The observance of this law, from the equal distribution to each man of that which in reason belonged to him, is called equity, and (as I have said before) distributive justice: the violation, acception of persons, prosopolepsia.
And from this followeth another law [the twelfth]: that such things as cannot he divided be enjoyed in common, if it can be; and if the quantity of the thing permit, without stint; otherwise proportionably to the number of them that have right. For otherwise the distribution is unequal, and contrary to equity.
But some things there be that can neither be divided nor enjoyed in common. Then, the [thirteenth] law of nature which prescribeth equity requireth: that the entire right, or else (making the use alternate) the first possession, be determined by lot. For equal distribution is of the law of nature; and other means of equal distribution cannot be imagined.
Of lots there be two sorts, arbitrary and natural.
Arbitrary is that which is agreed on by the competitors; natural is either
primogeniture (which the Greek calls kleronomia, which signifies, given by lot), or first
seizure.
And therefore [fourteenth] those
things which cannot be enjoyed in common, nor divided, ought to be adjudged to
the first possessor; and in some cases to the first born, as acquired by lot.
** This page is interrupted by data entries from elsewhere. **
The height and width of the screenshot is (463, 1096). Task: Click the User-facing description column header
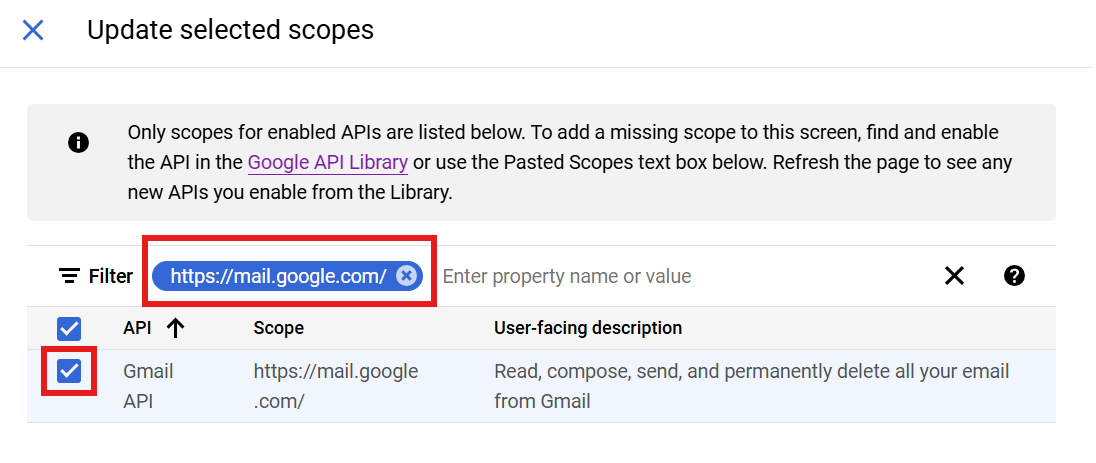click(588, 328)
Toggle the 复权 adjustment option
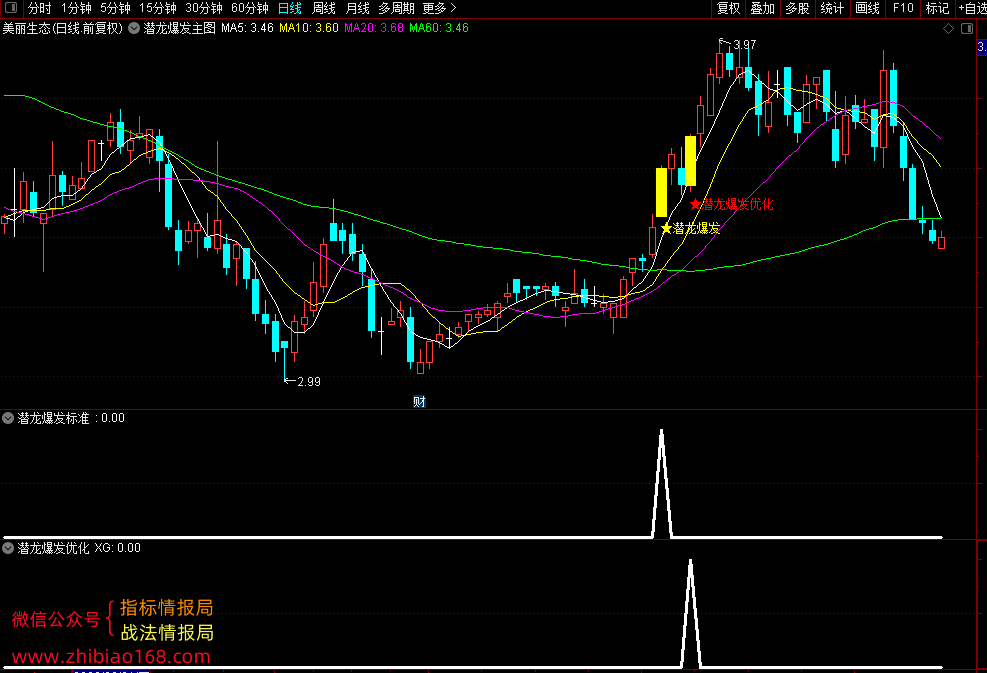The width and height of the screenshot is (987, 673). [728, 8]
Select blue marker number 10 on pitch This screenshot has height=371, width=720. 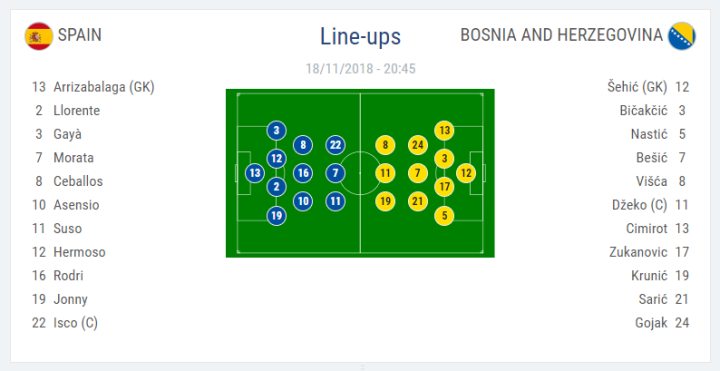click(x=303, y=201)
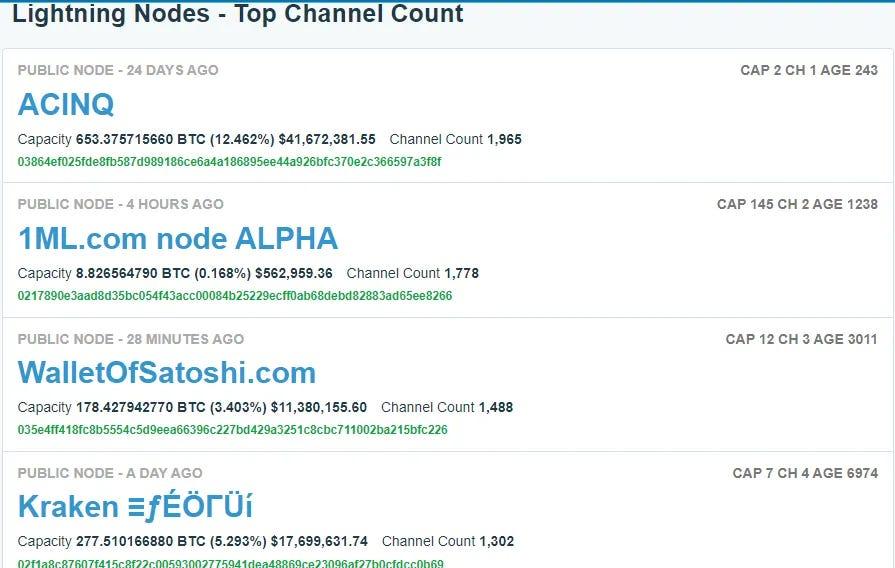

It is also a [fifteenth] law of
nature: that all men that mediate peace he allowed safe conduct. For the
law that commandeth peace, as the end, commandeth intercession, as the means; and to intercession
the means is safe conduct.
And because, though men be never so willing to observe these laws, there may
nevertheless arise questions concerning a man's action; first, whether it were
done, or not done; secondly, if done, whether against the law, or not against
the law; the former whereof is called a question of fact, the latter a question
of right; therefore unless the parties to the question covenant mutually to
stand to the sentence of another, they are as far from peace as ever. This
other, to whose sentence they submit, is called an arbitrator. And therefore it
is of the [sixteenth] law of nature
that they that are at controversy submit their right to the judgement
of an arbitrator.
And seeing every man is presumed to do all things in order to his own
benefit, [seventeenth] no man is a
fit arbitrator in his own cause: and if he were never so fit, yet equity
allowing to each party equal benefit, if one be admitted to be judge, the other
is to be admitted also; and so the controversy, that is, the cause of war,
remains, against the law of nature.
For the same reason [eighteenth] no
man in any cause ought to be received for arbitrator to whom greater profit, or
honour, or pleasure apparently ariseth
out of the victory of one party than of the other: for he hath taken, though an
unavoidable bribe, yet a bribe; and no man can be obliged to trust him. And
thus also the controversy and the condition of war remaineth,
contrary to the law of nature.
And in a controversy of fact, [nineteenth]
the judge being to give no more credit to one than to the other, if there be no
other arguments, must give credit to a third; or to a third and fourth; or
more: for else the question is undecided, and left to force, contrary to the
law of nature.
These are the laws of nature, dictating peace, for a means of the conservation of men in multitudes; and which only concern the doctrine of civil society. There be other things tending to the destruction of particular men; as drunkenness, and all other parts of intemperance, which may therefore also be reckoned amongst those things which the law of nature hath forbidden, but are not necessary to be mentioned, nor are pertinent enough to this place.